A visual prosthetic that helps visually-impaired individuals to see shapes and colors.
Argus is the greek God with a hundred eyes. The myth inspired the name of the Argus II, the world’s first device intended to restore some functional vision for those suffering from blindness. “You have to learn to see again, but people who have this implant were people that used to see,” says Dean Lloyd, one of the few patients thus far to receive the implant.
The Argus II Retinal Prosthesis is surgically implanted in and on the eye. It includes an antenna, an electronics case and an electrode array. It has has a miniature video camera in the eye glasses that captures the scene. The device functionality is as follows: the video is processed by a small portable unit and is transformed into instructions which are sent back to the glasses. These instructions are then transmitted wirelessly to the implant in the eye, which consists of a receiver and an array of electrodes. Instructions are received and corresponding signals sent to the electrodes which emit small pulses of electricity. These pulses stimulate the retina’s remaining cells and are transmitted down the optic nerve conveying visual information to the brain which perceives patterns of light. Through this stimulation the perception of sight is perceived and patients learn to interpret visual patterns such as colors. Sadly, since it requires the optic nerve to be healthy, it won’t work on patients who have nerve damage or suffer from other kinds of blindness.
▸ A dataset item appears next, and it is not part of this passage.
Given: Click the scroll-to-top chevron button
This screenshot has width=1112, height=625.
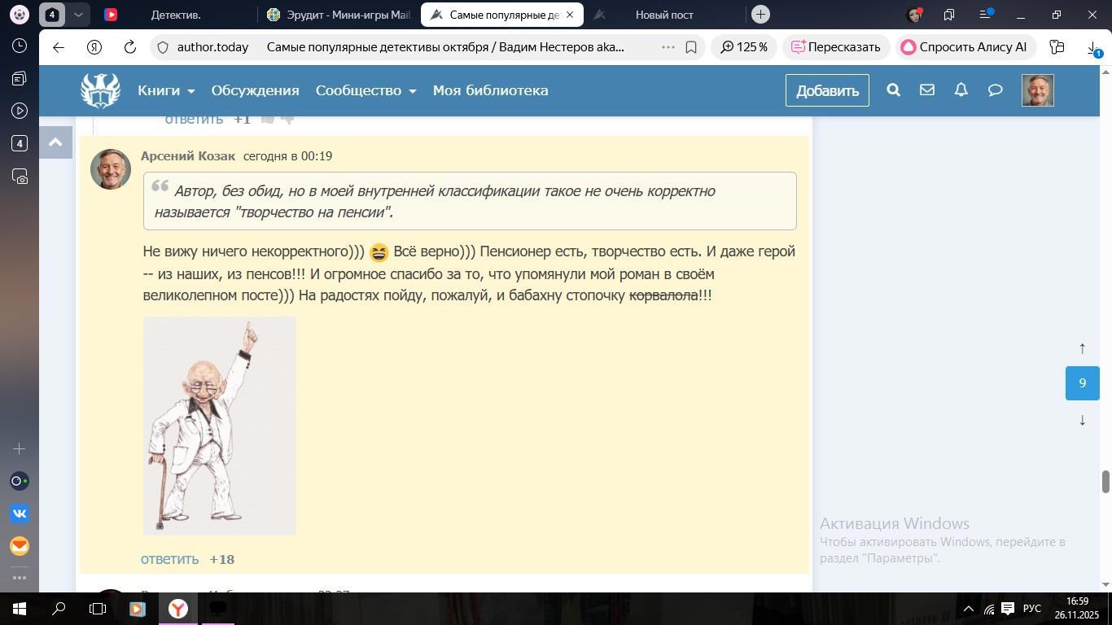Looking at the screenshot, I should pos(55,142).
The device is the result of about 20 years of research and clinical trials. The tiny video camera, for example, is very close to what you’d find on a cellphone, says Dr. Robert Greenberg of Second Sight, the Sylmar, California-based company that developed Argus.
Second Sight is working on a software platform called Acuboost that would make updating previously manufactured Argus models as easy as updating your computer’s operating system, says Greenberg. This is especially important because the Argus is an implanted device which requires pretty invasive surgery, so software upgrades would benefit both new patients and patients who already have the implant. Currently, the company is developing algorithms to improve resolution, image focus and zooming. Their latest software can also automate brightness adjustments and enable color recognition. Argus II is approved for use in the United States and the European Union.